If we learned anything this year, it’s that global demand has mattered and driven a coordinated lift in economic growth that is the best in over a decade.
The end of “crisis” thinking by central bankers and governments post the 2008-2009 great recession is the new reality. How we transition to “normal” has obsessed investors and kept the dance of risk to rates more a waltz than a tango to new equity market highs.
Years of easy money appears to have finally brought forward demand but it also brought ugly politics and a fractured world with more forces of de-globalization and nationalism.
The start of the holiday trading began last week and it will continue based on consumption data and extend to how central bankers interpret the rewards into their forward guidance. Consumption has also become a part of measuring political risks and moods. This week is all about the German SPD talks with Merkel and how a potential coalition can form to govern – that sparked a significant rally back in the euro (EUR/USD) Friday and leaves many rethinking whether rates matter as much as growth. The German Jamaica Coalition failure earlier was quickly forgotten and replaced with SPD hopes.
Last week saw a notable improvement in the UK politics and Brexit hopes, despite a tight budget and lower economic forecasts, which adds to the focus on UK confidence and consumer mood.

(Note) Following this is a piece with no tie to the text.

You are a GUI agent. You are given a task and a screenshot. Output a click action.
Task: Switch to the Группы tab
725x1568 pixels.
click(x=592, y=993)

China was also important last week as the sharp rise in rates there spooked the equity markets even as the Chinese yuan (CNY/USD) gained. Black Friday will be compared to Singles Day and the early reports suggest that China demand far outstrips U.S. consumer demand. However, the $5bn spent in 24 hours was up 16.9% online while the foot traffic was down 2%. The push to online retail stands out in both nations.
The level of wages may be just part of the puzzle as the balancing act of wealth, security and availability of goods mix with the cycle of progress in moving a nation from development of a middle class to maturing into something else. The price action last week was as exciting as the politics and the data with the big picture themes of chasing risk in a low yield, low volatility world all holding in place.
Bitcoin/U.S. dollar (BTC) sets a new record high over $9000 last week up 12% – as we live increasingly online and virtual– all this despite another cryptocurrency hack of a wallet this week at Tether. U.S. equities touched new highs in the U.S., led by small caps, lagged by financials, returned bid despite German politics and the stronger EUR in Europe, while Asia was more mixed with Japan up, China down with rates more than forex the focus.
Oil prices touched 2-year highs with the TransCanada Keystone pipeline shut due to the leak in South Dakota and thanks to constant talk about OPEC this week extending production cut plans beyond 1Q2018.
Bonds were mixed with curves flatter globally – in part because of the limited supply, in part because of fewer inflation fears and in part because of the policy doubts inspired by the China equity drop linked back to deleveraging.
Whether central bankers still have a “free” put on equities continues to be important to watching prices – as many see the financial stability mandates as more important than bubble fears globally.